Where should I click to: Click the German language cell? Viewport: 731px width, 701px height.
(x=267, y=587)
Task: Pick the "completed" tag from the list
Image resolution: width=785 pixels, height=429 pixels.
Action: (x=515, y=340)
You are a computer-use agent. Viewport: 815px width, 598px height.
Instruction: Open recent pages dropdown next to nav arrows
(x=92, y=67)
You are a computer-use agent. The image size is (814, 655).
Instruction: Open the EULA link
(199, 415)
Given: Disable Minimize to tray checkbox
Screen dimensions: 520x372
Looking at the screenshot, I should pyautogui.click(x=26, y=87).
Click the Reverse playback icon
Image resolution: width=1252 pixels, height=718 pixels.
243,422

----

Work instruction
Beginning with the first line above, transcribe all of the data exactly.

Task answer
Where should I click to: Click the German language cell? Viewport: 731px width, 701px height.
(x=267, y=587)
Task: Pick the "completed" tag from the list
Image resolution: width=785 pixels, height=429 pixels.
Action: (x=515, y=340)
You are a computer-use agent. Viewport: 815px width, 598px height.
Instruction: Open recent pages dropdown next to nav arrows
(x=92, y=67)
You are a computer-use agent. The image size is (814, 655).
Instruction: Open the EULA link
(199, 415)
Given: Disable Minimize to tray checkbox
Screen dimensions: 520x372
Looking at the screenshot, I should pyautogui.click(x=26, y=87).
Click the Reverse playback icon
Image resolution: width=1252 pixels, height=718 pixels.
243,422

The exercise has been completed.